» **Istruzioni**
Conta le righe dei record in cui compare la stringa "width", distinguendo tra maiuscole e minuscole, e riporta solo il numero.

» **Dati grezzi**
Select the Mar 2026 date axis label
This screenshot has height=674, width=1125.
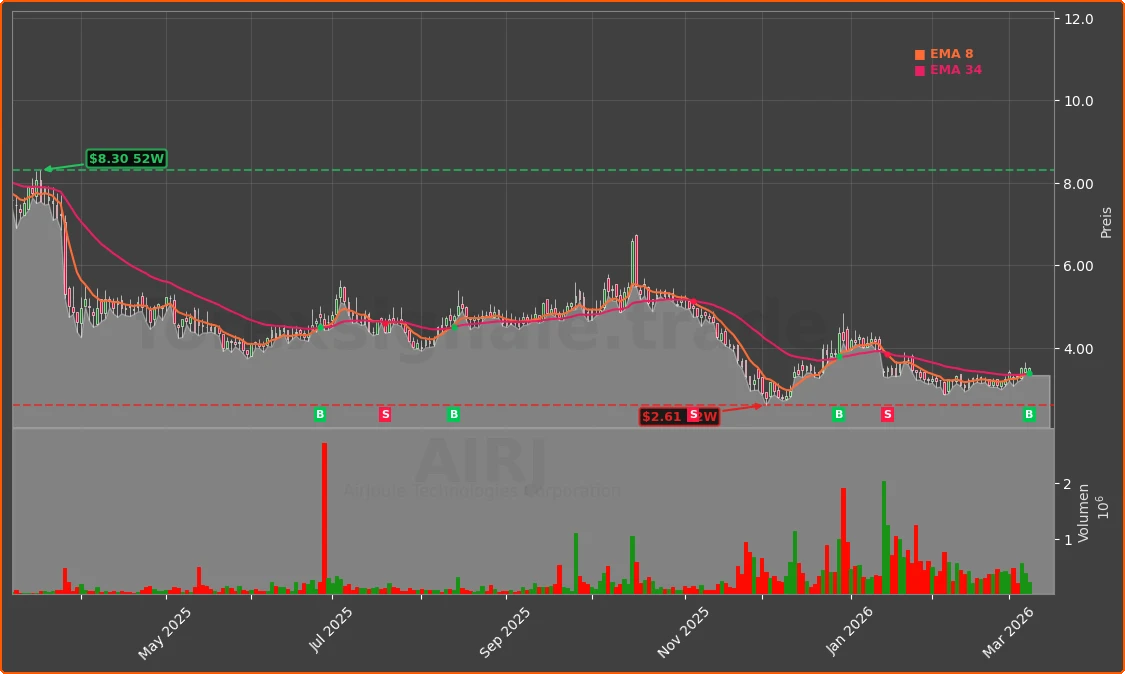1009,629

* * *

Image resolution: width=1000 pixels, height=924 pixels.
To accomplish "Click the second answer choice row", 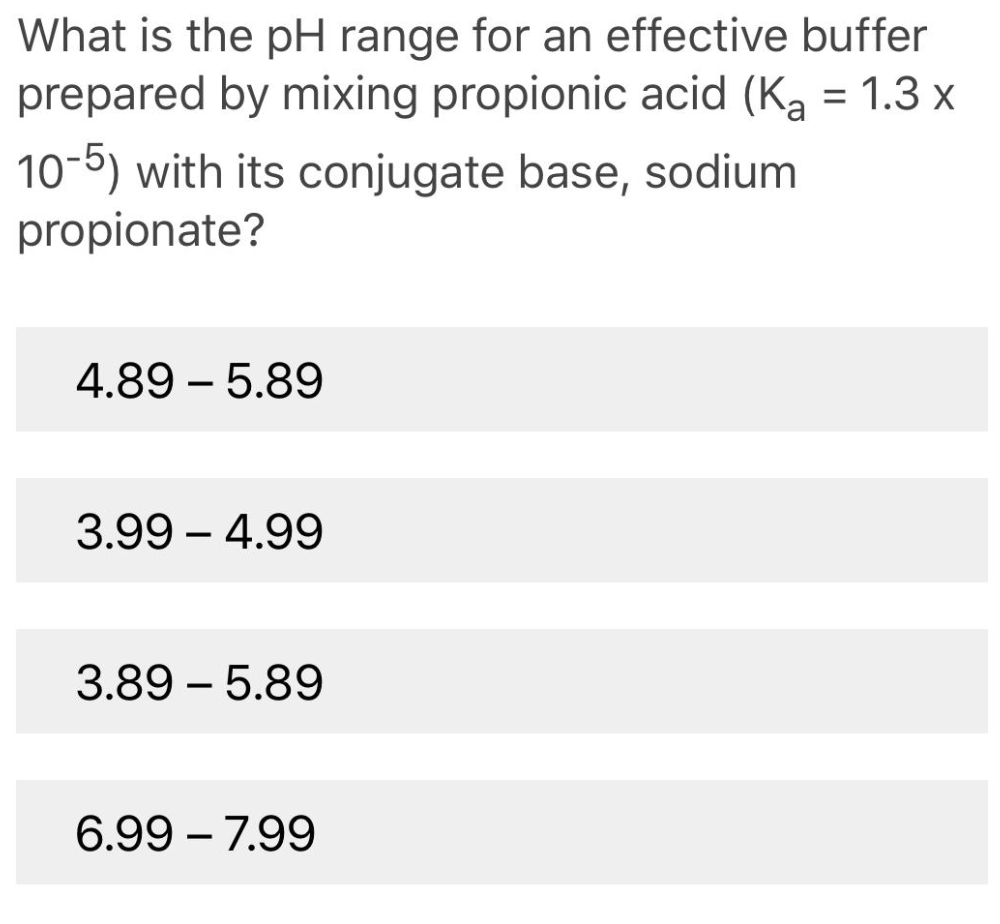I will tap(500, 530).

* * *

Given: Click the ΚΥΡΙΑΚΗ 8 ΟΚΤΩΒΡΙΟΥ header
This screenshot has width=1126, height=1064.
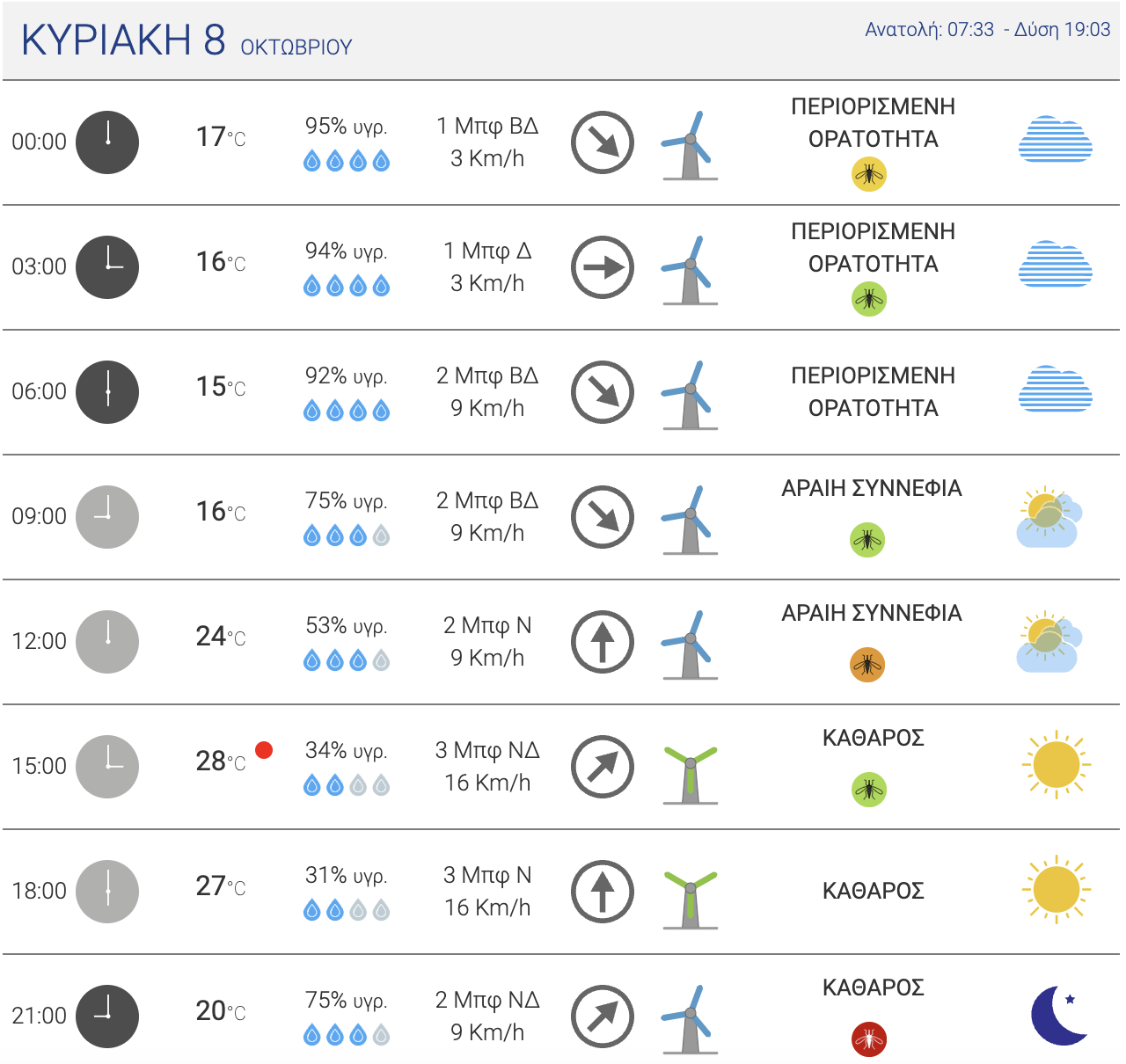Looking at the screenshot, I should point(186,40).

» **Soluzione**
3